There are $10$ balls numbered $1,2,\ldots,10$. There are two students with two identical bags each. In how many ways can they carry the balls in their bags so that no bag is empty?
So, there are two sets of two identical bags, say A,A and B,B I am arranging numbers from 1 to 10 in $10!$, then putting 3 bars in $C(10,3)$ ways in the arrangement of numbers such that balls placed with and on the left of first bar goes to bag A, balls placed with and between the first bar goes to second bag B, and so on. Now, dividing by $2!×2!$ because we have two sets of two identical bags. So, we get $10!\times C(10,3)/(2!)^{2}$
Please check if it is correct. Thanks!
Edit:
I am overcounting in the method I have used above, as there arrangement of balls inside the bags will also matter. Now, I think the correct solution would be $4!\times S(10,4)/(2!)^{2}$. The idea is to count onto functions from $10-set$ to $4-set$, then set of preimages of $1$ and $2$, and $3$ and $4$ can be arranged in $2!$ ways each, so dividing by $2!\times 2!$.

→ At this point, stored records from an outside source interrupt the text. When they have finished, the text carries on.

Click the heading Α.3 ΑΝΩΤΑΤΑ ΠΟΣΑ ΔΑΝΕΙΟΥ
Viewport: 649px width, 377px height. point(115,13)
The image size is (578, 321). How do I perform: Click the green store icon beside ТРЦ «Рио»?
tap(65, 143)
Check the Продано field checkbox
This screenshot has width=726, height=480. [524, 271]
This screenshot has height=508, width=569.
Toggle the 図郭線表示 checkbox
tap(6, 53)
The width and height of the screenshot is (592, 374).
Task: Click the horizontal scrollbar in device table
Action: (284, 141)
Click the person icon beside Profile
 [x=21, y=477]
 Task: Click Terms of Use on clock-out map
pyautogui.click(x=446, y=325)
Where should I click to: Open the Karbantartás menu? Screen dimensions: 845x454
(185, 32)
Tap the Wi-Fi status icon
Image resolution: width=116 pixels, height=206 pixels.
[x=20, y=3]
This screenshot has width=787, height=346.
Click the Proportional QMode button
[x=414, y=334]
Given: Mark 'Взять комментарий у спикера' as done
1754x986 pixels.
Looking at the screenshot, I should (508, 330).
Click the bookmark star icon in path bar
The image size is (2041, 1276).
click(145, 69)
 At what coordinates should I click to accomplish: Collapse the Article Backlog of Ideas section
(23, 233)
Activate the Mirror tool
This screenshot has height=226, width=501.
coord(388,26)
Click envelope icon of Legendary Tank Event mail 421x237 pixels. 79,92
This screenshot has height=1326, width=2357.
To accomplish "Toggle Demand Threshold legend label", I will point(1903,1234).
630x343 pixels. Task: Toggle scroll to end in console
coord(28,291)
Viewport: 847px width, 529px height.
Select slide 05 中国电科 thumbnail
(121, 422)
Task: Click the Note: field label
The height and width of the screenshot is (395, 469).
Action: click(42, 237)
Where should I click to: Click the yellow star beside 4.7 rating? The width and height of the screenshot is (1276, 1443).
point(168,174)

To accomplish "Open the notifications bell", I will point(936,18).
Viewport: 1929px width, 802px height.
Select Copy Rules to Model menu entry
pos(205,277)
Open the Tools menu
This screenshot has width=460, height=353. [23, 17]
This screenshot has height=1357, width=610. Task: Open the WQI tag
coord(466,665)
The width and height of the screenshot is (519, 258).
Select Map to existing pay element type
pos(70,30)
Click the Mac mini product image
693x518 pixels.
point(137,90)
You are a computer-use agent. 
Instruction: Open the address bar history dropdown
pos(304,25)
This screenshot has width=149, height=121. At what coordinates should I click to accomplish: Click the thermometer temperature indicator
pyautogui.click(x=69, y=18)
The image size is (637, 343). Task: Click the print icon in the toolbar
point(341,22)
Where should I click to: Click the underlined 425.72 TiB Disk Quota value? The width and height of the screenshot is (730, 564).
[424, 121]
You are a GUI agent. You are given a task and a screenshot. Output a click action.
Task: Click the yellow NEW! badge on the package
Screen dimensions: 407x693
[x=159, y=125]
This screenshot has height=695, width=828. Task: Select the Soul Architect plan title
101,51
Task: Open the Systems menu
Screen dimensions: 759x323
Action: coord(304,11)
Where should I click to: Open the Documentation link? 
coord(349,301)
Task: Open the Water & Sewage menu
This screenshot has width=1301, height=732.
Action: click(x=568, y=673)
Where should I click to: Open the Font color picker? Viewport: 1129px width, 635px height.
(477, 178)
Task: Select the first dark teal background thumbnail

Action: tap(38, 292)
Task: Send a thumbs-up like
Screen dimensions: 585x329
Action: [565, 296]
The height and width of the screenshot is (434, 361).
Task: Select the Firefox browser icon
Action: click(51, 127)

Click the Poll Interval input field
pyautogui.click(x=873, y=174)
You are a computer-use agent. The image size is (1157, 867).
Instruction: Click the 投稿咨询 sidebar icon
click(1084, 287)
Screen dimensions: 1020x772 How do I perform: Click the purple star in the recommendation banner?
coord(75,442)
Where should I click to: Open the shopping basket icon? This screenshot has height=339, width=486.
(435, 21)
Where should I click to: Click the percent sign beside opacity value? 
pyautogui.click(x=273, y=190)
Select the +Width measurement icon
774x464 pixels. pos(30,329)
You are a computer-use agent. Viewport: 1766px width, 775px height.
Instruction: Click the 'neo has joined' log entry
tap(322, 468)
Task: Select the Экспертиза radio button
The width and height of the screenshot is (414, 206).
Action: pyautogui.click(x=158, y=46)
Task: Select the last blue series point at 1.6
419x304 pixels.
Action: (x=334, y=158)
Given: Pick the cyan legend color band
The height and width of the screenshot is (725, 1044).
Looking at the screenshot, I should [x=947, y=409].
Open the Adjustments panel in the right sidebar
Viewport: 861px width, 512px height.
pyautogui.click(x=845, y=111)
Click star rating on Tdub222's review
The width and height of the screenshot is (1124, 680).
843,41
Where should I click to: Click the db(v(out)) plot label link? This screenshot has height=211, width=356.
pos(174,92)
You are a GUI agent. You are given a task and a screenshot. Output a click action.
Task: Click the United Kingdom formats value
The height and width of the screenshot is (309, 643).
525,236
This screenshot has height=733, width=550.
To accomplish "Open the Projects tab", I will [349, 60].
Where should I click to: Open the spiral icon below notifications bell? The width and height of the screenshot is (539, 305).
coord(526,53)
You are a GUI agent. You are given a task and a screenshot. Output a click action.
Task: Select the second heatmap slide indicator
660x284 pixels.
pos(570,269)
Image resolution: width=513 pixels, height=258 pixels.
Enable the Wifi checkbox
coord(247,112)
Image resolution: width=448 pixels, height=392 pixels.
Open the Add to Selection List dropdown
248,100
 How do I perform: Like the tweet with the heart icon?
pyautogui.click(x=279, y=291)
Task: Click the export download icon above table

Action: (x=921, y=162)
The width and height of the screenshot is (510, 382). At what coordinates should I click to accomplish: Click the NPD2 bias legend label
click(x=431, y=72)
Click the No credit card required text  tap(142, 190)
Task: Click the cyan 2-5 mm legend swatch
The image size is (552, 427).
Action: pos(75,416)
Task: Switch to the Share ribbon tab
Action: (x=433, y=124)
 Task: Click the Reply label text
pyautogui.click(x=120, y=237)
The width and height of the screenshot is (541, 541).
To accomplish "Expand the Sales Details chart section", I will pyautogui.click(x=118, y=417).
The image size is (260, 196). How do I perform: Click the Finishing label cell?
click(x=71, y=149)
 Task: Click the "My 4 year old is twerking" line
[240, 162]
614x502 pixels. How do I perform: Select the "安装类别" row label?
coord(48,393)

Your second answer is correct (assuming $S(10,4)$ means Stirling numbers of the second kind).
$${4! \over 2! 2!} \times S(10,4) = 6 \times 34105 = 204630$$
An alternative is to count using inclusion-exclusion. The number of ways to place the balls, into $4$ distinguishable bags, without any bag being empty is:
$$4^{10} - {4 \choose 1} \times 3^{10} + {4 \choose 2} \times 2^{10} - {4 \choose 3} \times 1^{10} = 818520$$
Divide $818520$ by $2! \times 2!$ for the bag-swaps and you get the same $204630$.